The insurance, pharmaceutical, medical, and financial industries are simply delighted that a majority of Americans are now unwilling to do what it takes in order to have a fair, compassionate, and reasonably priced health-care system.

We like the health-care we currently have, even though our insurance premiums and copayments increase every year as our coverage decreases and our claims are denied. We don't want to change our system in any way. Except, of course, to make it better. And cheaper. Without actually changing anything.

We believe in magic.


Friday, December 19, 2008

Santa, Aslan, Harry Potter, and God


It's C-day minus 6. Are the decorations up? Presents bought and wrapped? Meals planned? Cookies baked? Sugar-high children restrained?

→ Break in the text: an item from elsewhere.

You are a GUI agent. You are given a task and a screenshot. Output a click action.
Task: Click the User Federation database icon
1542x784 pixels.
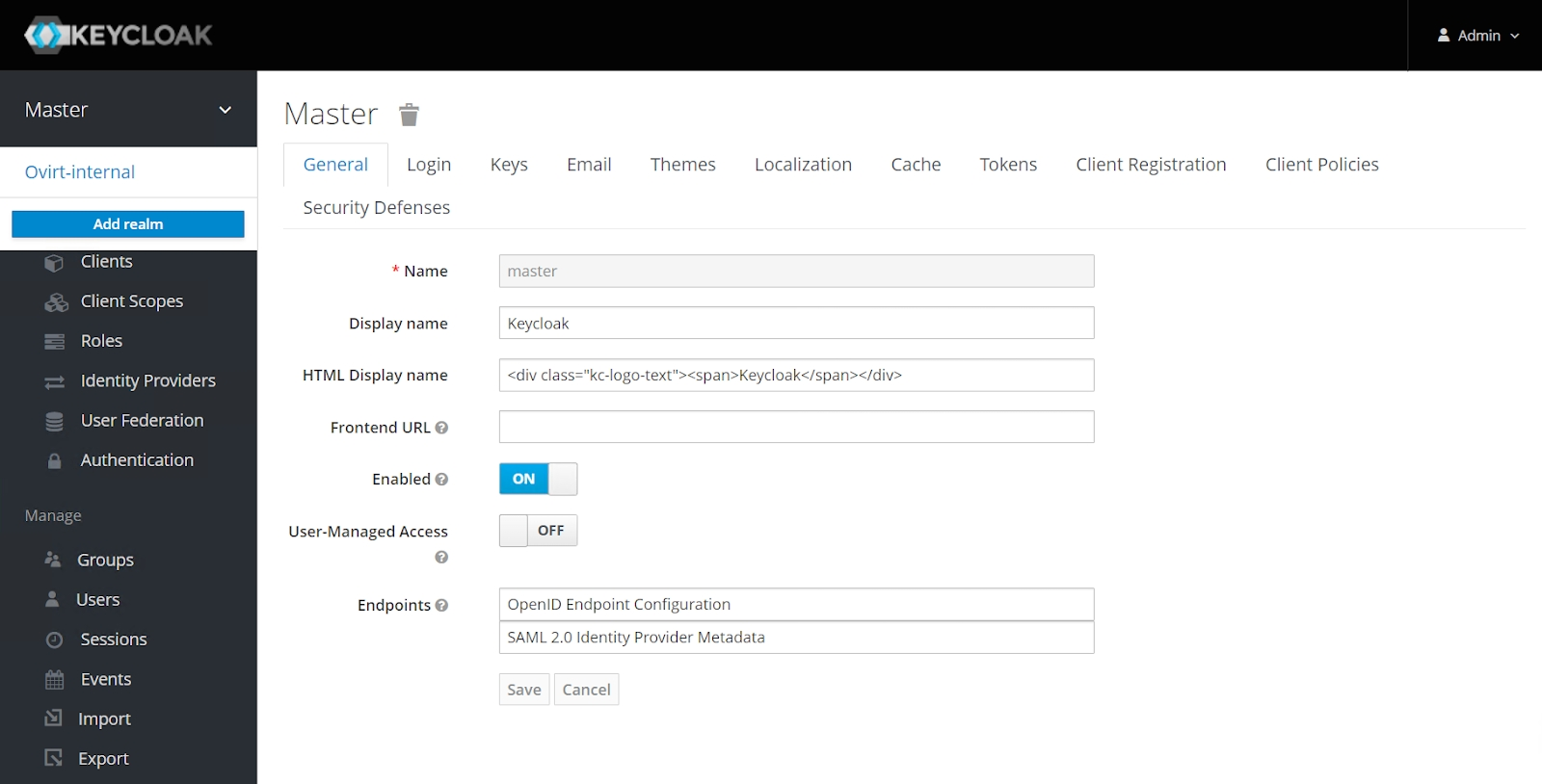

In all the rush, has Christ gone missing again?

You might want to make a pot of spicy tea, settle down in an overstuffed chair, and read a fairy tale.

That approach would make sense to Tony Woodlief, a management consultant and writer who, in his wonderful op-ed piece in yesterday's Wall Street Journal (thanks, Molly, for the tip), pits Chesterton, Lewis, MacDonald, Rowling, and St. Paul against "puritans and atheists" who prefer their truth straight up.

St. Paul?

There's "a seeming paradox in St. Paul's letter to Roman Christians," Woodlief writes:
"For since the creation of the world His invisible attributes are clearly seen, being understood by the things that are made. . . ." How does one see "invisible attributes"? Only people raised on fairy tales can make sense of that. It belongs in a terrain where magic glasses can illumine what was heretofore hidden, where rabbit holes open into wonderlands. No wonder some atheists like Mr. Dawkins want to kill Harry Potter.
Many years ago my daughter Heidi was walking home from school when she overheard this earnest exchange between two first-graders walking a few paces behind her:
First Child: Did you know that there are people who don't believe in God?
Second Child: That's nothing. I know people who don't believe in Santa Claus!
That child would be in her thirties now. I hope she still believes in magic.